奇想天外な紙の使い方としては『隋書』に、北斉の文宣帝が囚人を紙の凧に縛り付けて飛ばして処刑するよう命じたという話が載っています。

和紙

和紙

和紙は中国の技術を導入したあと、研究・改良を経て日本独自のものにしました。現代の博物館や美術館で、古代の文献の修復に使われているのは和紙のみだそうです。

和紙はコウゾを原料に冬の2週間ほどをかけて作られます。コストや効率を重視する中国の紙造りに比べると、日本では質や美意識がより追求されました。他に例を見ないほど丁寧で繊細な紙漉きの技術を発展させ、9世紀遣唐使の時代すでに、彼らが日本から持っていった和紙は中国人に珍重され、唐の玄宗皇帝も文字を書くのに和紙を好んだと言います。「中国が紙を発明し利用したが、日本はそれを育てかつ尊んだ」と言う欧米人もいます。日本人らしいモノづくりの精神はかなり古くからあったのですね。
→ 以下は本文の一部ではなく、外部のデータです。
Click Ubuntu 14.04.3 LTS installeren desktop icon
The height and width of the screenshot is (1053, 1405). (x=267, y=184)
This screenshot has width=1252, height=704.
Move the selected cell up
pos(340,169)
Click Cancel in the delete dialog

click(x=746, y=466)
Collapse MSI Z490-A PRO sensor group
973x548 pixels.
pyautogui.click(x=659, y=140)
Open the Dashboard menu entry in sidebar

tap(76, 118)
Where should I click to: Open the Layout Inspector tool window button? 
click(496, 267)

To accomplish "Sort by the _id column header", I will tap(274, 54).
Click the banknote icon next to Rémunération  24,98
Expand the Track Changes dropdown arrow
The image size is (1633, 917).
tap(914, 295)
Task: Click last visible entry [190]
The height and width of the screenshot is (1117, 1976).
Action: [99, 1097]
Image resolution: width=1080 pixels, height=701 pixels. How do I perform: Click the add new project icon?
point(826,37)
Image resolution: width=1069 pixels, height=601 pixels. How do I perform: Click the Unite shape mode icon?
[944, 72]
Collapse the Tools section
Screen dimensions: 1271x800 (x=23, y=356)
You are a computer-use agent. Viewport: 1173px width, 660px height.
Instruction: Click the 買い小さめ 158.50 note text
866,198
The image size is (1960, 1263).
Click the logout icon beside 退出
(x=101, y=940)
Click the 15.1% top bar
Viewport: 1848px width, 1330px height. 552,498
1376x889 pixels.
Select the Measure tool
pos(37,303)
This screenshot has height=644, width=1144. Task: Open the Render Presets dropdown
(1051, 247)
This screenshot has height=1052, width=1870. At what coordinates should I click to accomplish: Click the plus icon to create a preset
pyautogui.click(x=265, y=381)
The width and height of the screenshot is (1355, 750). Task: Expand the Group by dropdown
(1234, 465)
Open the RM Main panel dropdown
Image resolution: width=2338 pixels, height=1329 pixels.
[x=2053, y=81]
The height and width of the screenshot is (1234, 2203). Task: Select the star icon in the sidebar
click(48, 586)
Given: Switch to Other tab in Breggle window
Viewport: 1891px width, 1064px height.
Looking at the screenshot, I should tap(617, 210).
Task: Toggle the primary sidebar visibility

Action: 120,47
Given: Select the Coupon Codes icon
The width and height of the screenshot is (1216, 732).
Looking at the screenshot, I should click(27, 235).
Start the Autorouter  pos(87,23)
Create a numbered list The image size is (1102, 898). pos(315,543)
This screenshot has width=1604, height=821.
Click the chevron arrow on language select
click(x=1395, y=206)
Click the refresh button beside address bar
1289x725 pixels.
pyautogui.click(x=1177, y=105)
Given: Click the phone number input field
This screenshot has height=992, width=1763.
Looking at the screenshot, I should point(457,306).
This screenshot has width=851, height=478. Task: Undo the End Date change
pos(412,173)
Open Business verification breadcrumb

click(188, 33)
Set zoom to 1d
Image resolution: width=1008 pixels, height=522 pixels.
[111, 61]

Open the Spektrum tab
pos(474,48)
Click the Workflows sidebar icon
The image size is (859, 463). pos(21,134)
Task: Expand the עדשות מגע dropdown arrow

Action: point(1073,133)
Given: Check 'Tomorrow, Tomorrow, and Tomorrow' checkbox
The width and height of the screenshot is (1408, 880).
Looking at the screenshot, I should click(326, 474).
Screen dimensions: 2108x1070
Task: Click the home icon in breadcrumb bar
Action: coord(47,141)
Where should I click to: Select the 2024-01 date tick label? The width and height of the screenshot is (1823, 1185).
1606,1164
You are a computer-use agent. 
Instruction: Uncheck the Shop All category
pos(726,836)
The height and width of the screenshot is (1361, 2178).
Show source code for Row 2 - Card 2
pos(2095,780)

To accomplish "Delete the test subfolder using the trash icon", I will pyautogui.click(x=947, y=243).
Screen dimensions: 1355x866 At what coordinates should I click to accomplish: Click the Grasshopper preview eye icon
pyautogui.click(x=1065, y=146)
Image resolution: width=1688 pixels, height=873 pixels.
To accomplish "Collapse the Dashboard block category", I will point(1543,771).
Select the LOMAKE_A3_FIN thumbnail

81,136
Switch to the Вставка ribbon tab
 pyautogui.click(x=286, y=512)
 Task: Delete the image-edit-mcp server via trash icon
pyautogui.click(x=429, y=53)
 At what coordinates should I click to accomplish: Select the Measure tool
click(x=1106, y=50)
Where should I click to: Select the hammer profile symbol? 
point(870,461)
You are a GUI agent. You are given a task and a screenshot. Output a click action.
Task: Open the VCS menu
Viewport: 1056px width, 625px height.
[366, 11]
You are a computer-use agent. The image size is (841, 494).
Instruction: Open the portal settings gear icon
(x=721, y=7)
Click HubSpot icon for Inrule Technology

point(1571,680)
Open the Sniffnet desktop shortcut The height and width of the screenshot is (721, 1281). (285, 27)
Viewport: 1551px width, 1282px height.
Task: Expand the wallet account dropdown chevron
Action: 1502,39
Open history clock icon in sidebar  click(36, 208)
和紙は2014年にユネスコ無形文化遺産に登録されました。

紙の今後

13世紀中国大陸を治めていた元にやってきたマルコ・ポーロ(13~14世紀に生きたベネチアの商人。『東方見聞録』の著者)は「中国では紙幣を使っている!」と目を見張っています。貴重な金属でできた貨幣に代わって、無価値な紙のお札が流通していることに驚いたのです。その中国でいまやお札が使われることは少なくなり、QRコードなどのスマホ決済に移り変わりました。

お札万能の日本でも、紙の新聞や雑誌は急減しています。本やノートも遠からず消えていく運命かもしれません。

といって紙という優れものが完全に消滅することは考えられません。本や書写以外の分野でさまざまな用途に使われていくのではないでしょうか。特に質と美を追求してきた日本の和紙はそうした分野で活躍できそうな気がします。